Read the full press release here
I have very bad bike problems. Where do I go?
Excelsior Cycle in Kellogg is the most knowledgable. The Cycle Haus in Harrison might be able to assist. However, most places take care of flats.
Is there camping along the Trail?
No, for the most part. However, the Trail goes through Heyburn State Park with camping. The City of Harrison owns a small camping area next to the water with toilets and showers. In Medimount there are nice primitive camp sites on Rainy Hill just across from the boat ramp that has a toilet but there is no water at the site although a mile down the road is a small store. Pinehurst has a small campground just off the trail near I-90. Wallace has a great RV, cabin and tent campground next to the trail and the North Idaho Brew Pub. Mullan has a RV and Cabin campground in its downtown area. If you are headed to the Hiawatha you may camp anywhere in the National Forest but there is a developed campground along the little St. Joe River with toilets. If you are going to fish remember to buy a license.
Other than bicycling, what else can we do?
The area is loaded with opportunities. In Harrison you can kayak, fish and boat. Kellogg has a huge gondola that takes you up to the top of the ski hill for a bombing down hill ride or just a nice day on the mountain top If you stay at Silver Mountain resort it has a large waterpark there are restaurants and a new brew pub. Wallace is a historic 1890’s mining town with victorian homes. It is walking town with shops, restaurants and two brew pubs. Mullan is a quant town at the end of the Trail. The Bitterroots have hiking trails, high alpine lakes, tubing and fishing.
What is in Avery?
Avery is a small town located on the Wild and Scenic St. Joe River. Fly fishing is world class and it has a bed and breakfast in the old school house for people wanting to take the back way to the Hiawatha. Services are limited.
Are there shuttle services?
The Pines in Saint Maries shuttles users to the Trail and the Wallace Inn shuttles people that stay with them too. However, there is a new service that will shuttle both luggage and users from one end to the other of the Trail. Please check our site for more information.
Is there cell service on the Trail?
Cell service can be spotty along the Trail.
What is the best way to get to the Trail of the Coeur d’Alene from The North Idaho Centennial Trail?

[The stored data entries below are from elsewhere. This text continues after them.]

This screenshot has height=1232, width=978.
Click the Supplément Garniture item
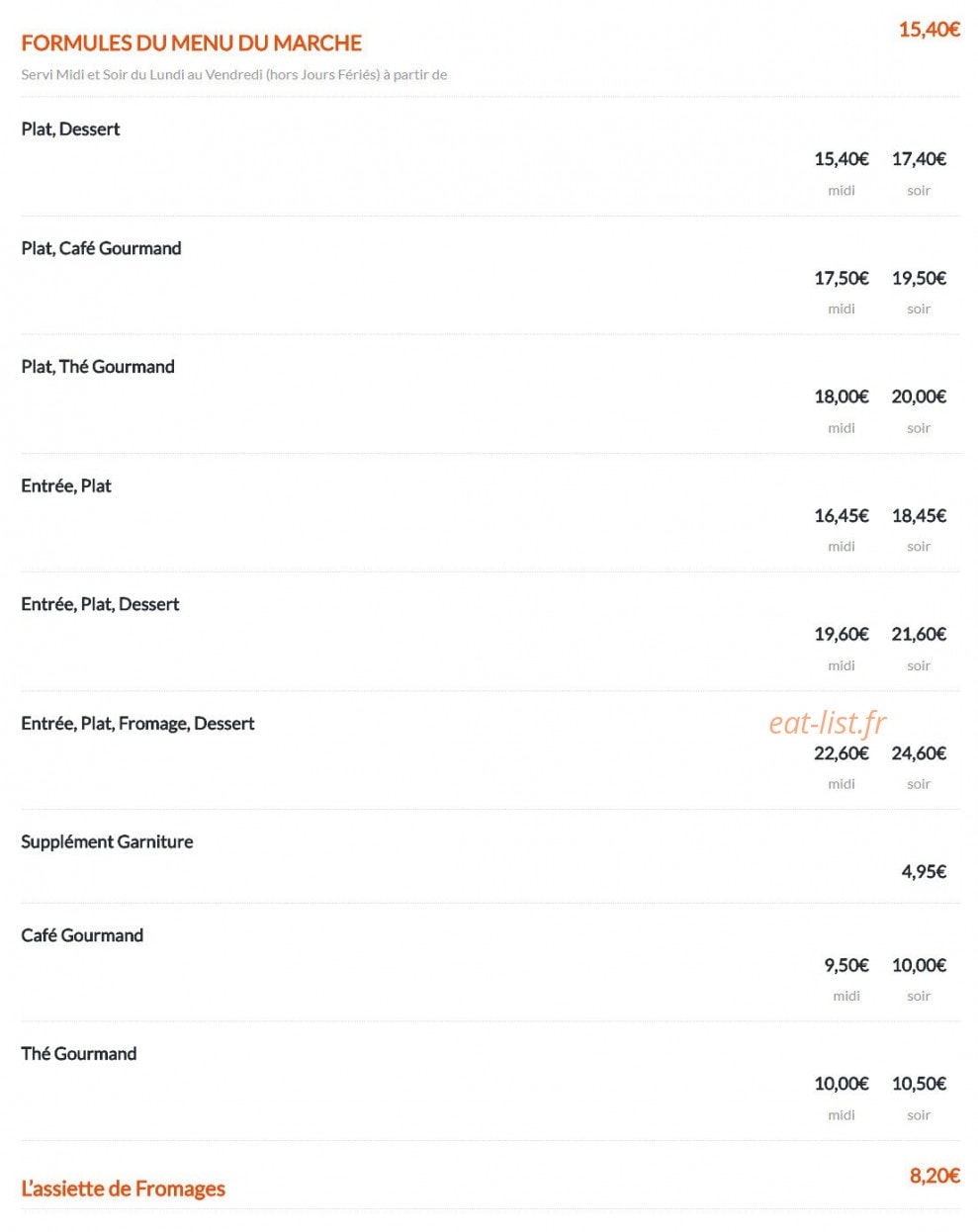(107, 841)
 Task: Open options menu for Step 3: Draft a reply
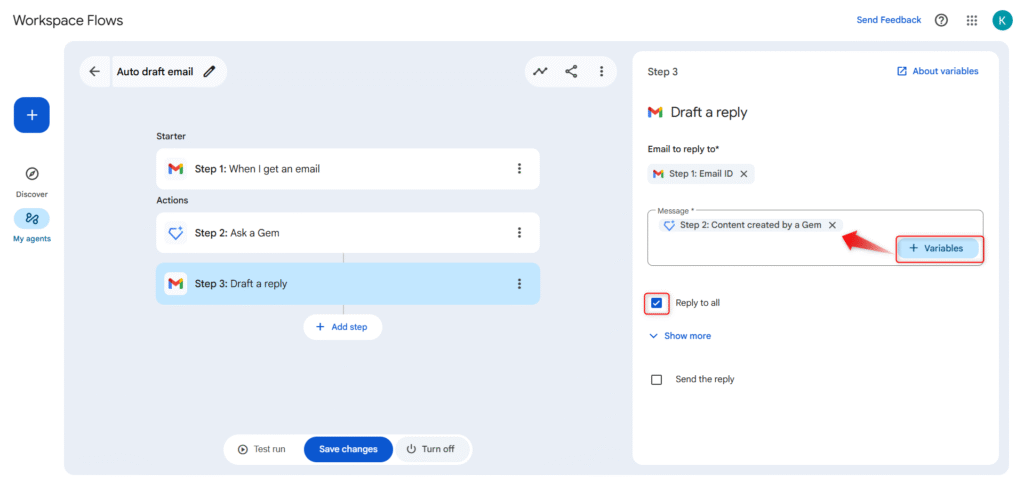pyautogui.click(x=519, y=284)
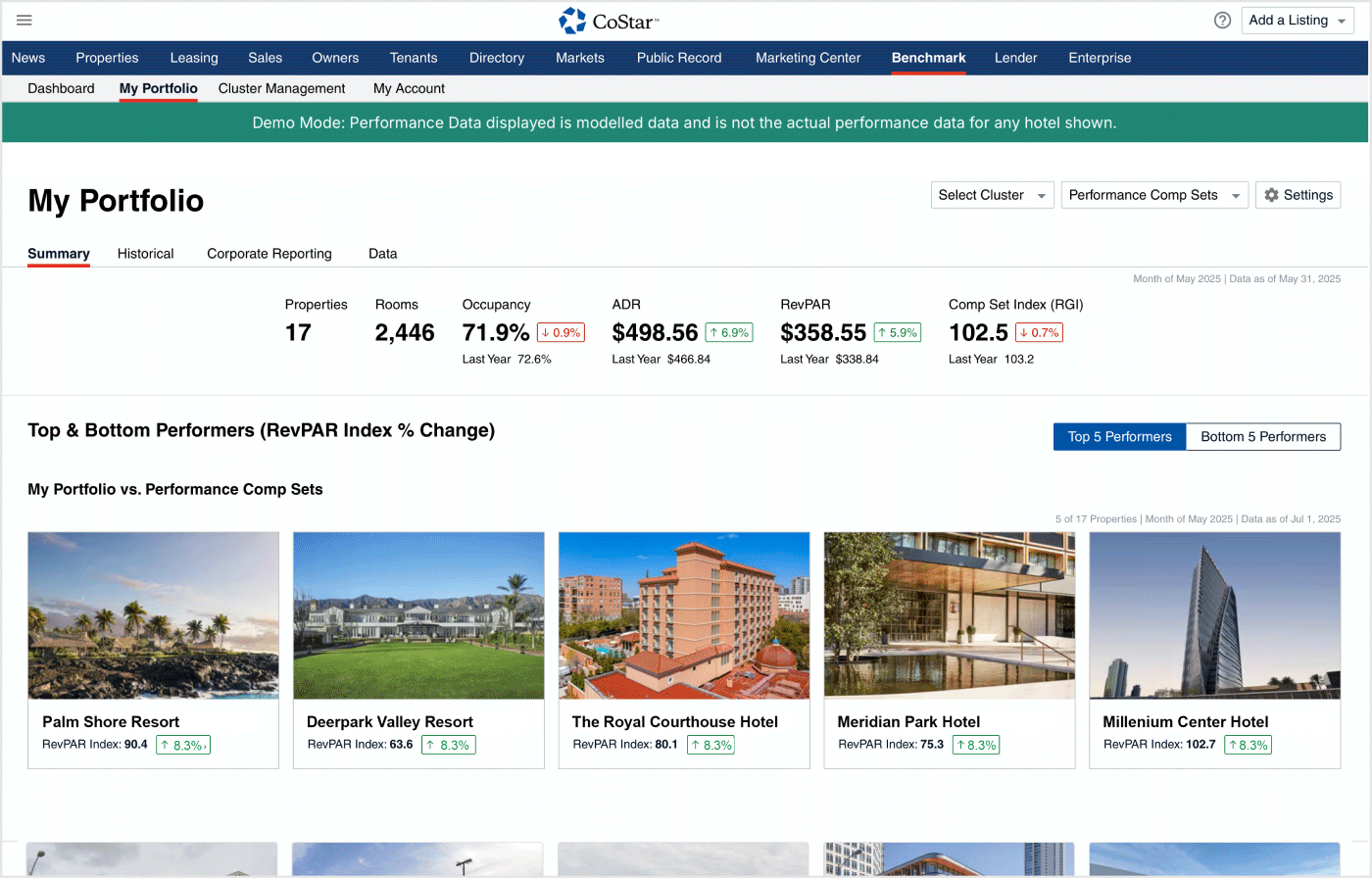
Task: Select the Deerpark Valley Resort photo
Action: pyautogui.click(x=418, y=615)
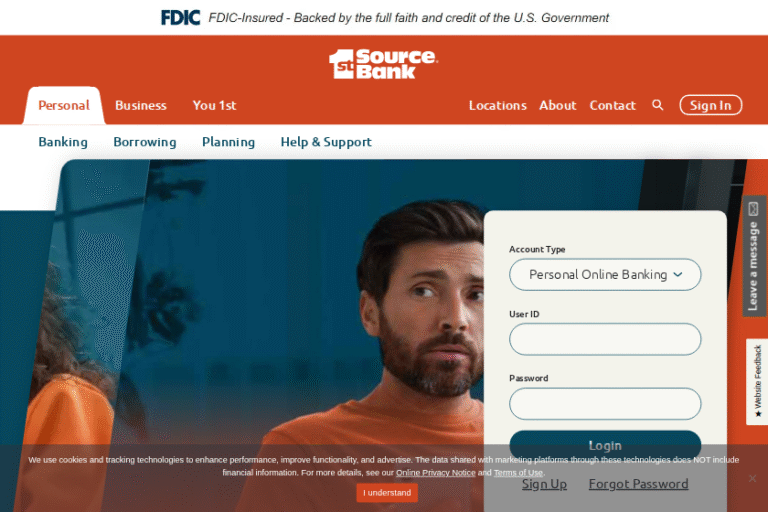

The easy answer is there isn’t. They are not linked You might consider riding to Plumber along Hwy 95 which has a shoulder. Or you might go up and over the Fourth of July Pass. If you chose to do that route you will need to ride I-90 for 14 miles from Higgins Point which is at the most eastern end of the Centennial Trail. At Higgins just across from the statute of the photographer is a break in the fence for riders to access I-90. Go up and over the pass and get off at Exit 34 which is at the bottom of the otherside, then turn left over the bridge that crosses over I-90. Turn right onto E. Canyon Road. It is about 6 miles to the Cataldo Trailhead. Turn left to continue eastward.